__Excerpted data__:
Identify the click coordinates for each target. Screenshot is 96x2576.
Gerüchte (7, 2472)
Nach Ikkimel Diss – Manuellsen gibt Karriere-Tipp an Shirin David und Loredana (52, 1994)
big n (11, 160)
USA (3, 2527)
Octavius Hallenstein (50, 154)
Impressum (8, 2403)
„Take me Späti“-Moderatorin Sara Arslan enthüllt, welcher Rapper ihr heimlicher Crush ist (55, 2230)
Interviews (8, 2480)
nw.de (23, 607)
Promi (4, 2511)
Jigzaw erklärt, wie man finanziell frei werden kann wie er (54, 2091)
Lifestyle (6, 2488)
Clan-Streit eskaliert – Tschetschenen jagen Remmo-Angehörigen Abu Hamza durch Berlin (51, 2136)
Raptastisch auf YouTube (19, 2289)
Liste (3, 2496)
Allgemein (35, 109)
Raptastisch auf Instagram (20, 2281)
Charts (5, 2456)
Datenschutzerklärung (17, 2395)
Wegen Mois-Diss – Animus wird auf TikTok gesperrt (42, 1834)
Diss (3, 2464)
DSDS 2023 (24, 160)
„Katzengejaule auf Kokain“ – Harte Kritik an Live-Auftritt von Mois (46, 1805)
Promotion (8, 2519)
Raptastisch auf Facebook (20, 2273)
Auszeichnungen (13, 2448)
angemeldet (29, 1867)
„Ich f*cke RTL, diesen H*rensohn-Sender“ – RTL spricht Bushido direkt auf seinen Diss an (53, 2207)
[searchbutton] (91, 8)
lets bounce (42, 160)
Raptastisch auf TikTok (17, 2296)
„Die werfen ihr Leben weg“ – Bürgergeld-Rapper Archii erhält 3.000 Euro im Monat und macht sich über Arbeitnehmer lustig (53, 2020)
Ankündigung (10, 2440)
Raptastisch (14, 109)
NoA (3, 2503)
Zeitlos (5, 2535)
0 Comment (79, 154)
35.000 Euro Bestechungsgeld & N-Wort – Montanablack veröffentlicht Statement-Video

__Description of the task__: What must be transcribed is the run of lines from the one containing "Promi (4, 2511)" to the last line of the data above, inclusive, and only that.

__Finished exercise__:
Promi (4, 2511)
Jigzaw erklärt, wie man finanziell frei werden kann wie er (54, 2091)
Lifestyle (6, 2488)
Clan-Streit eskaliert – Tschetschenen jagen Remmo-Angehörigen Abu Hamza durch Berlin (51, 2136)
Raptastisch auf YouTube (19, 2289)
Liste (3, 2496)
Allgemein (35, 109)
Raptastisch auf Instagram (20, 2281)
Charts (5, 2456)
Datenschutzerklärung (17, 2395)
Wegen Mois-Diss – Animus wird auf TikTok gesperrt (42, 1834)
Diss (3, 2464)
DSDS 2023 (24, 160)
„Katzengejaule auf Kokain“ – Harte Kritik an Live-Auftritt von Mois (46, 1805)
Promotion (8, 2519)
Raptastisch auf Facebook (20, 2273)
Auszeichnungen (13, 2448)
angemeldet (29, 1867)
„Ich f*cke RTL, diesen H*rensohn-Sender“ – RTL spricht Bushido direkt auf seinen Diss an (53, 2207)
[searchbutton] (91, 8)
lets bounce (42, 160)
Raptastisch auf TikTok (17, 2296)
„Die werfen ihr Leben weg“ – Bürgergeld-Rapper Archii erhält 3.000 Euro im Monat und macht sich über Arbeitnehmer lustig (53, 2020)
Ankündigung (10, 2440)
Raptastisch (14, 109)
NoA (3, 2503)
Zeitlos (5, 2535)
0 Comment (79, 154)
35.000 Euro Bestechungsgeld & N-Wort – Montanablack veröffentlicht Statement-Video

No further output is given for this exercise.